Zahlreiche kriminelle Gruppierungen haben in den vergangenen Jahrzehnten verstärkt in Mexiko und anderen lateinamerikanischen Staaten ein Phänomen kreiert: Virtual Kidnapping

Mit dem Virtual Kidnapping versuchen Kriminelle auf schnelle Weise ein wenig Geld „zu verdienen“, ohne allerdings effektiv eine Person zu entführen. Hierbei rufen die mutmaßlichen Entführer bei mehr oder weniger vermögenden Familien an und behaupten, ein Familienmitglied entführt zu haben. Sie sind durch eine vorherige investigative Tätigkeit und Aufklärung in der Lage, einige detaillierte Informationen zu der angeblich entführten Person zu benennen, die man offensichtlich nur haben kann, wenn man dieser Person in der Tat habhaft geworden ist. Es hat somit für die Angehörigen den Anschein, dass es sich um eine reelle Entführung handelt.

Tatausführung

In der Regel werden beim Virtual Kidnapping, ebenso wie beim Express Kidnapping, eher kleine Geldbeträge gefordert, die von den betroffenen Familien ohne Probleme beigeschafft werden können. In Guatemala z.B. handelt es sich dabei häufig um die Größenordnung von ca. US$ 600 – 1.200 und in Mexiko beginnt es bereits bei ca. US$ 50 und endet bei mehreren tausend US$. Meistens wird von den Angehörigen auch darauf verzichtet, die Polizei und/oder andere Behörden einzuschalten.
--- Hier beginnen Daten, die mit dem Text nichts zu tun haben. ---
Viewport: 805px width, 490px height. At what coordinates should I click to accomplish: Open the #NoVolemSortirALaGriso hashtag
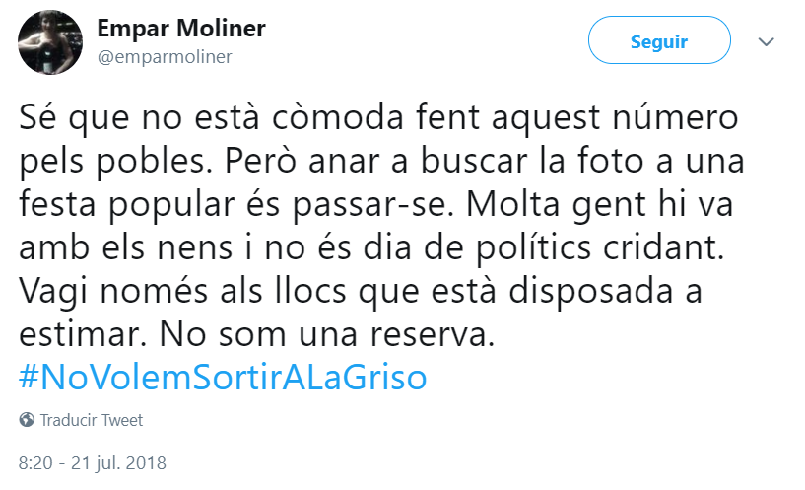click(223, 378)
Die mutmaßlichen Entführer wählen bei der Kontaktaufnahme einen Zeitpunkt, zu dem die angeblich entführte Person von der Familie getrennt ist und es dann auch keine Möglichkeit gibt, diese telefonisch für Rückfragen zu erreichen (z.B. beim Sport, in der Sauna, im Flugzeug u.ä.). Vielfach wird der angeblich entführten Person das Mobiltelefon gestohlen und der Anruf bei der Familie von dieser Rufnummer aus getätigt. Dies stellt in der Praxis für die Familienangehörigen einen Beweis dar, dass die besagte Person tatsächlich entführt wurde.

Die „Entführer“ haben einen alles entscheidenden Vorteil. Sie nutzen den kurzfristigen Schock und die Angst der Angehörigen, welche die Situation nicht realistisch einschätzen und kritisch hinterfragen können.

Statistisch als Raub eingestuft

Diese Art des Kidnappings ist in Lateinamerika sehr populär, speziell in Ländern mit einer hohen Korruptionsrate bei Behördenvertretern; wie z.B. Mexiko, Guatemala, Kolumbien, Haiti, Brasilien, Argentinien.

Einer Statistik zufolge, wurden allein in Mexiko im Jahr 2013 rund 30.000 Virtual Kidnappings gemeldet. Die Dunkelziffer mag auch hier weit höher liegen, zumal häufig dieses Phänomen statistisch als Raub eingestuft wird und im Bereich Kidnapping nicht auftaucht. Insgesamt wird geschätzt, dass es in 2013 rund 100.000 Entführungen alleine in Mexiko gab; lediglich etwas mehr als 1% der Entführungen wurden den Polizeibehörden gemeldet und sind aktenkundig.

Nicht nur dass diese kriminelle Handlungen eher in der Statistik des Raubes zu finden sind, hinzu kommt auch häufig die Angst der Betroffenen vor der Rache der Entführer und/oder die peinliche Schmach, einem Bluff aufgesessen zu sein.

Anrufe von jedem erdenklichen Ort

Aufgrund der Tatsache, dass solche Handlungen bzw. Anrufe von jedem erdenklichen Ort aus durchgeführt werden können, wird dieses Phänomen sogar aus Gefängnissen heraus betrieben. Zum „Geldeinsammeln“ fungieren außenstehende Kontaktpersonen. Um dieser Entwicklung Herr zu werden, sind Mobiltelefone aus vielen Gefängnissen Lateinamerikas verbannt bzw. Störsender und -signale installiert worden, die das Telefonieren mit dem Mobiltelefon unmöglich machen sollen. Öffentliche Telefonapparate in Gefängnissen werden systematisch überwacht.